# Prompt:
Leave out the pictures and print precisely the lines from the line with "Where should I" to the final line of the entries, both ends included.

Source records

----------

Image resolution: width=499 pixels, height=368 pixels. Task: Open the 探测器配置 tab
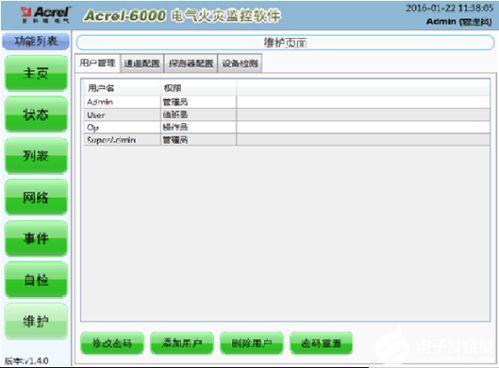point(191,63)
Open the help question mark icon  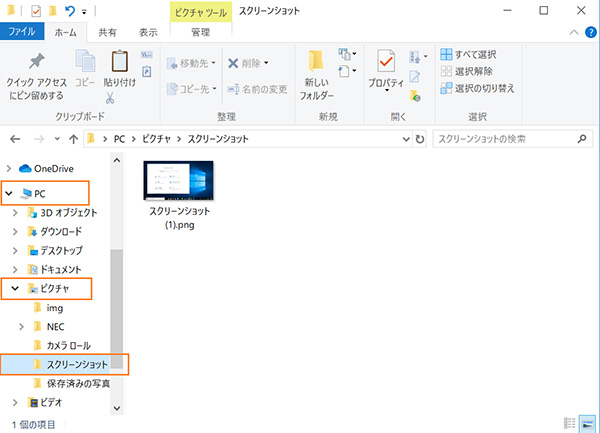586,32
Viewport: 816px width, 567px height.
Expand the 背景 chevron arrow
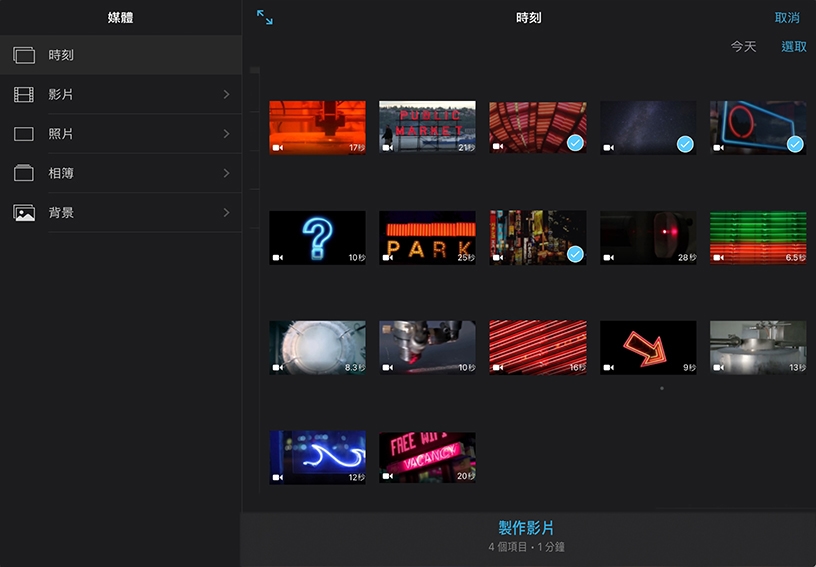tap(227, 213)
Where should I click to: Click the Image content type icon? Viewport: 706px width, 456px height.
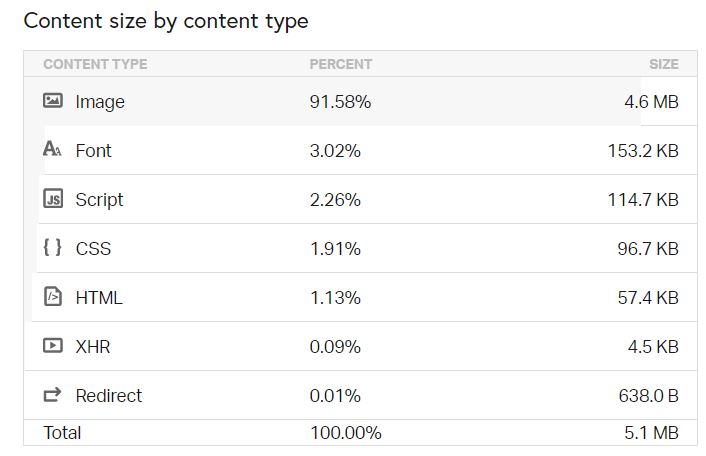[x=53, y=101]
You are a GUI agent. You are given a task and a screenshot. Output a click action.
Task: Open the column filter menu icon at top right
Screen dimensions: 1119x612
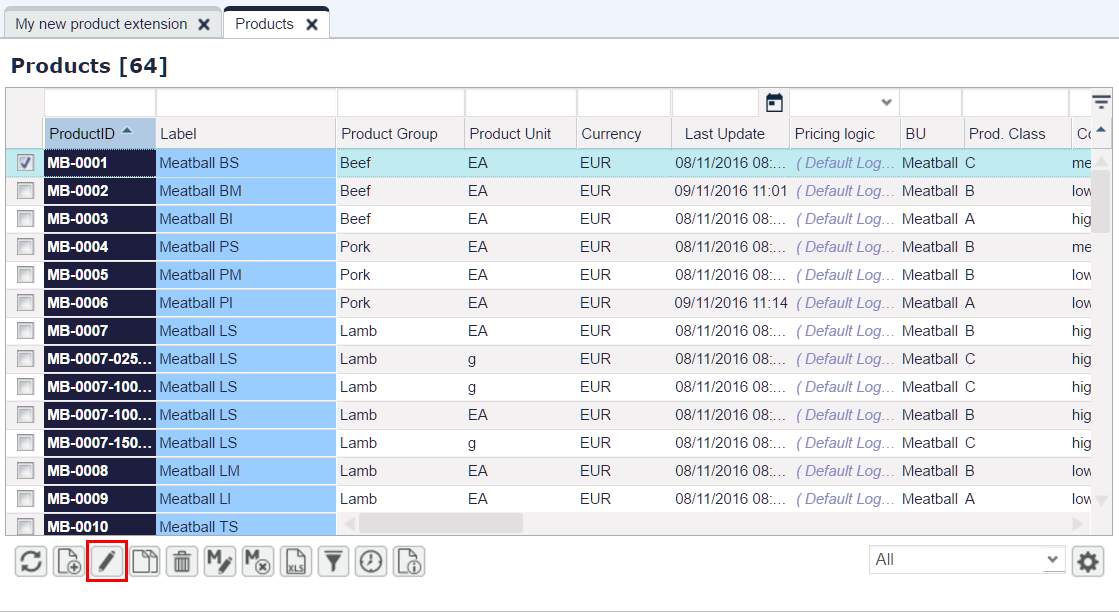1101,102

----------

# Exercise result:
Where should I click to: Click the Image content type icon? Viewport: 706px width, 456px height.
[x=53, y=101]
You are a GUI agent. You are given a task and a screenshot. Output a click action.
Task: Open the column filter menu icon at top right
Screen dimensions: 1119x612
1101,102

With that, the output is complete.